しかし、もどきは平穏な日常の中に潜む、刺客の気配を確実に捉えていた。
「…よし、行こう」
もどきは最後のトーストを飲み込み、シズクの言いつけ通りに皿を片付けると、学生がいなくなった頃合いを見て玄関から出た。

この時間に外に出るのは初めてだ。
人気の無くなった道路を歩きながら、もどきは思った。
普段、外出するときは真夜中であり、こんな朝早くから外に出るのは人間ではない自分にとって、あまりに危険だと思っていた。
今では色合いまで完全に人間に化けることができるが、少し前までは形は人型でも、色は青色一色でしか化けることはできなかったからだ。
今なら、全身が少し水で濡れている学生くらいにしか見られないだろう。そう考えて、もどきは外に出た。
朝の陽ざしを浴びながらの散歩は新鮮だった。暖かい光を感じて、もどきははしゃぐように道を歩く。
少し歩くと公園があった。夕方になると学校終わりの子供たちが遊んでいるのだろうが、今はベンチに座る一人の少女しか人はいない。

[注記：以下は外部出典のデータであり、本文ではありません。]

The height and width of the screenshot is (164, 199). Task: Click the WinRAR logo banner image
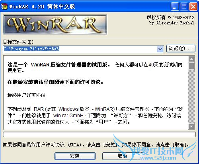click(55, 24)
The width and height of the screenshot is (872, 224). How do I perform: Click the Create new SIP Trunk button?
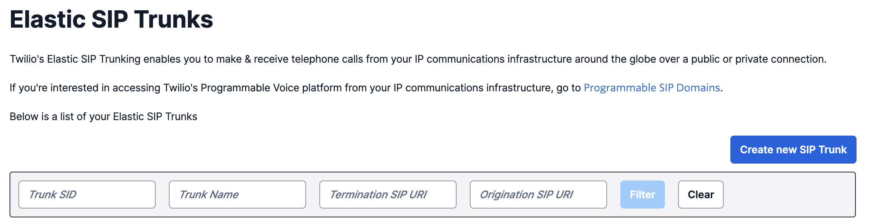[x=793, y=150]
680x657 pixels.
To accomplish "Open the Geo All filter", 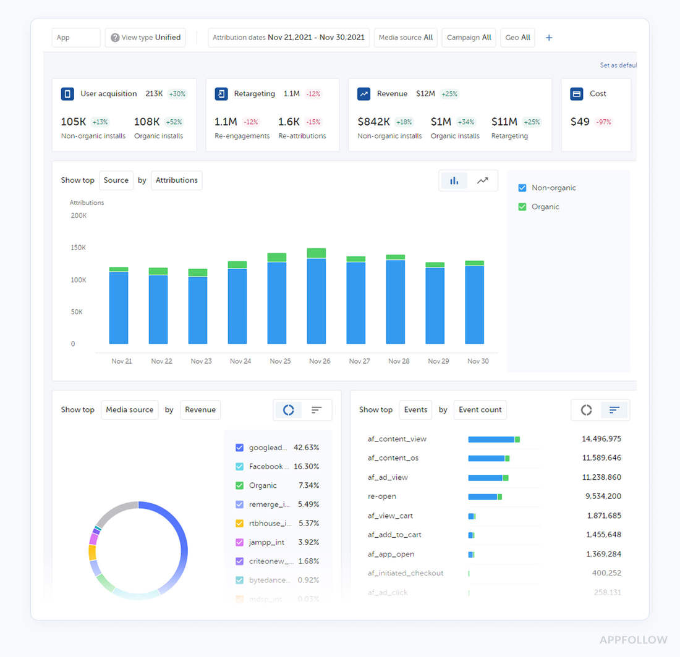I will [x=517, y=37].
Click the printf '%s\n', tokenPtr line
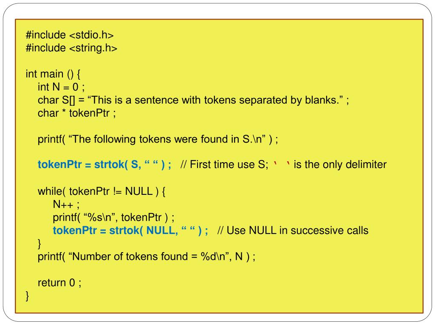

その時、もどきはまた目を見開き、背筋をピンと伸ばした。
ナイフで刺されるような、強烈な殺気を公園の中から感じた。
殺気は、ベンチに座る少女から発せられていた。もどきは少女に近づく。
青紫色のTシャツと半ズボンを着て、黒髪を二つに分けた少女が、ドーナツを食べながらその欠片を小鳥たちに投げ与えていた。

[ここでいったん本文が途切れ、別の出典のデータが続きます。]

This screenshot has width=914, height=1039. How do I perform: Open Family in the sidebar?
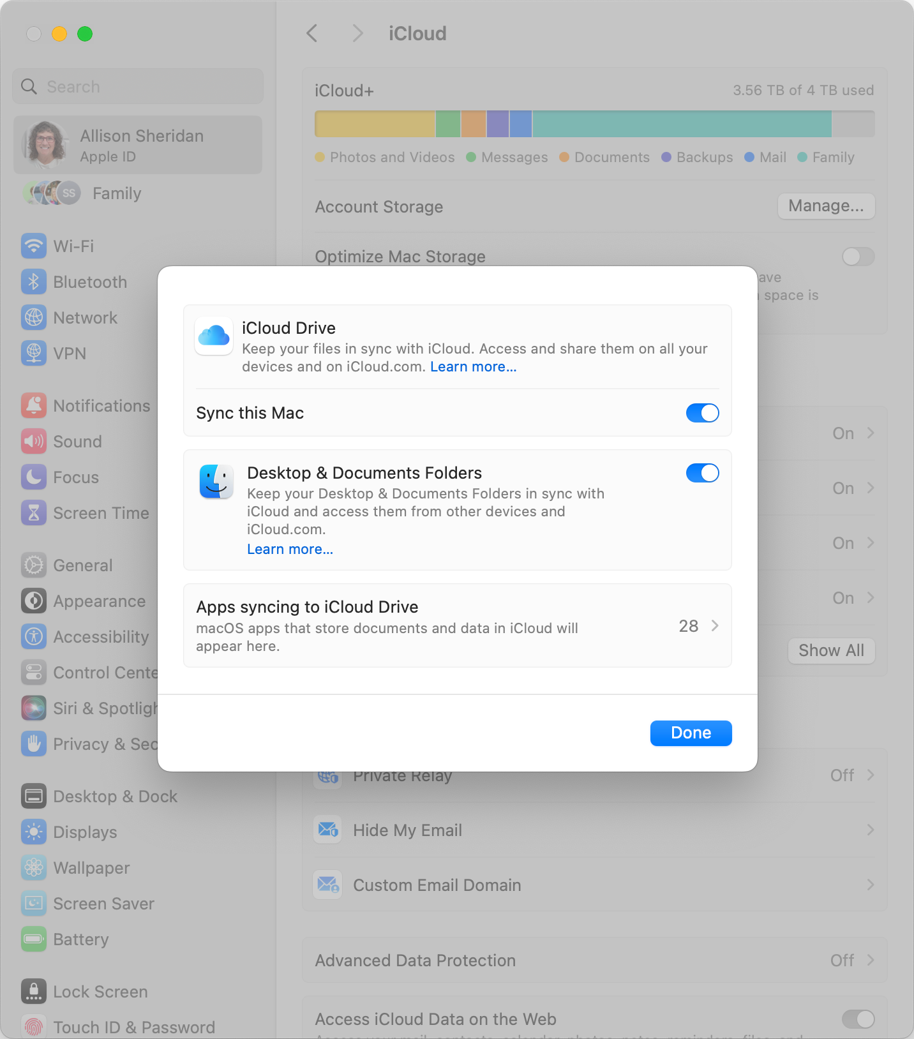point(116,193)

「チッチッチ。よーし食え食え。ドーナツの味が分かるとは、鳥にしては中々だ」
「あのさ」
もどきが声をかけると、小鳥たちは散るように飛んで行ってしまった。
「あーあ、せっかく食わせてやっていたのに。まあいいか」
少女はドーナツを食べきると、もどきの方に顔を向けた。
よく見ると、少女とも少年ともつかない不思議な顔をしている。
「それで、何の用だ?」
「それはこっちが聞きたいんだけど。あんなに分かりやすく殺気を飛ばしてくるなんてさ」
「一つ良いことを教えてやる」
少女はドーナツの欠片が付いたズボンを、手で払いながら立ち上がった。
身長はもどきの肩ほどだろうか。かなり小さく見える。
「生物兵器にはある能力がある。敵が放つ殺気を察知して、位置を特定する能力だ」
「それが何なの?」
「ここまで来たって事は、オマエにもその能力があるってこと、つまりお前も生物兵器ってことだ。なあ、水澤博士の実験体」
水澤博士、その言葉を聞いたもどきは動揺した。水澤…シズクと何か関係があるのか?
「あんたは、何者なの?」
「今から斬る相手に名乗るか、まあいい」
少女は、鋭い眼光でもどきを見ながら名乗った。
「俺はコセン・ニンジャだ」
「私はもどき。それで、私を斬るってどういうこと?」
「こういうことだ」
コセン・ニンジャの周囲にバチバチとスパークが走る。もどきは殺気を感じて後ろに下がり、身構えた。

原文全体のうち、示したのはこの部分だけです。